The basic idea behind the ABC model is that “(A) adversity does not cause difficult emotions (i.e., (C) consequences) — our (B) beliefs do, particularly when they’re irrational beliefs.

Take this example. You get passed over for a promotion at work. This is the (A) adverse event, which triggers negative (B) beliefs such as “I’m a failure. I’m stupid. I’m never going to amount to anything.” What do you think the (C) consequences of such beliefs might be? You’ll feel sad, dejected, and depressed. And you might not even apply for the next promotion.

Now let’s say your colleague also applied for the job. They get passed over too, but their beliefs around the event are entirely different: “Maybe I wasn’t the right fit for the role. Maybe someone else did a better interview. I should have researched the role better.” What do you think the consequences of such beliefs might be? They’ll get on with their day and prepare better next time.

The idea behind the ABC model is to explore the connections between your beliefs, and the consequences of those beliefs. Once you identify these beliefs, especially if they’re irrational, you’ll be able to dispute these beliefs to better suit your needs. Over time, you’ll learn how to recognize other potential beliefs (B) about adverse events (A). This allows the opportunity for healthier consequences (C) which can help you to move forward.
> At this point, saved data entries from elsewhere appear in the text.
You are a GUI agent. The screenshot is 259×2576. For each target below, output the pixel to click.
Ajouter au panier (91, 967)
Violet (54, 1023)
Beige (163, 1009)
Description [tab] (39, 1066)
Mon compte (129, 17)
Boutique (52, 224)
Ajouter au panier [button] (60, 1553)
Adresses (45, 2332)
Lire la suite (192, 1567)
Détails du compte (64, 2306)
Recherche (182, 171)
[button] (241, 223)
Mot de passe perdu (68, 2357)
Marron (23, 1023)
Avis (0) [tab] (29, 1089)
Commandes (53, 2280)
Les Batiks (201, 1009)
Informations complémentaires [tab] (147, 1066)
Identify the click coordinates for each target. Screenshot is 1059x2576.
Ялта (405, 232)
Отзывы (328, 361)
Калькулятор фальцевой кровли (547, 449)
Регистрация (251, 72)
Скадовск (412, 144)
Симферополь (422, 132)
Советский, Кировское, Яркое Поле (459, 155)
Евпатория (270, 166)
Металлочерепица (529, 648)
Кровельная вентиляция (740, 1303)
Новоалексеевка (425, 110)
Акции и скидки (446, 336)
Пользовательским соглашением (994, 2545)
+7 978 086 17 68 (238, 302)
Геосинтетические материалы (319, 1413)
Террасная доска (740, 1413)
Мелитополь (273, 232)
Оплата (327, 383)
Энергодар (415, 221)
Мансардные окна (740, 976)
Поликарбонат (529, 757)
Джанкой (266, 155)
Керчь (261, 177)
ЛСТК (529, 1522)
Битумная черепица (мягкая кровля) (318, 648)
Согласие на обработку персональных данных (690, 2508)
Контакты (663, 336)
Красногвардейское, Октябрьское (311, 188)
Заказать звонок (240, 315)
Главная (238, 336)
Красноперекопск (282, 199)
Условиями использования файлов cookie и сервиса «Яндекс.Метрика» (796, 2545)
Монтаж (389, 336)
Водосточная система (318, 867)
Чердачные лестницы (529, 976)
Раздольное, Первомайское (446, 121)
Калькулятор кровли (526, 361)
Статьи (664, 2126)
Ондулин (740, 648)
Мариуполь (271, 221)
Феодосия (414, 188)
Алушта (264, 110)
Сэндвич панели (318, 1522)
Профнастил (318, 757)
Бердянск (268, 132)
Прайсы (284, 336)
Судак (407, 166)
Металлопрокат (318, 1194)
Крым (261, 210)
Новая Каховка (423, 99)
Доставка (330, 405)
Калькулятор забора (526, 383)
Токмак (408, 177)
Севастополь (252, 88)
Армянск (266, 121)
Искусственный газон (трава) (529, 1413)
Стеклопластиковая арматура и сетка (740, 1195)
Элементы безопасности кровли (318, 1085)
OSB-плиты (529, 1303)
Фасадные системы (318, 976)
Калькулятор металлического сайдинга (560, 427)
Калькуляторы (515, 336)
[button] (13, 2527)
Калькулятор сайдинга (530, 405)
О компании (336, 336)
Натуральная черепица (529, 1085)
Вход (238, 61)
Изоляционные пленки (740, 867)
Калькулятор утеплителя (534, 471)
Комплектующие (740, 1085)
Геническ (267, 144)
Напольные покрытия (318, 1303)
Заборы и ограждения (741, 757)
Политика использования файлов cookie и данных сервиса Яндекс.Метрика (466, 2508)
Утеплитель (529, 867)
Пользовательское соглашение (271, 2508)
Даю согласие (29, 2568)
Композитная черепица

Disputing Negative Beliefs

Disputation is an extension of the ABC Model. Often referred to as the ABCDE Model, it means disputing existing beliefs based on logic and reality, rather than assuming that they are correct.

In this extended model, D stands for Disputation, and E refers to the New Effect.

  • (D) Disputation: When irrational beliefs are the cause of unhealthy consequences, you must dispute those beliefs and turn them into rational beliefs.
  • (E) New Effect: When disputation turns the irrational belief into a rational belief, healthier consequences ensue.

Consider how this might work from the example above. Having been passed over for a promotion at work, you believe you’re a stupid failure who’ll never amount to anything. Instead of accepting these beliefs, however, you dispute them using logic. In other words, you challenge your assumptions.

Questioning your existing beliefs is the best way to do this. Am I a failure? “Well, no, I’ve succeeded in many areas of life. Maybe I wasn’t the right fit for the role.” Am I stupid? “No. I’m quite average in terms of intelligence. Maybe my preparation wasn’t great.” Will I never amount to anything? “Well, not with this attitude, so I better change it.”

The consequences of your original beliefs were sadness and dejection. But by disputing these irrational beliefs, you now have a New Effect — (E). Just like your colleague who also got passed over for the job, instead of avoiding future promotion opportunities, you can use it as a lesson try better next time.

Takeaway message

The beliefs you have today will determine the life you have tomorrow. So if you’re struggling with negative beliefs, you need to identify, dispute, and reframe them immediately.

We have control over our beliefs. Our destiny is in our own hands. And if we dare to believe, the world can be our playground.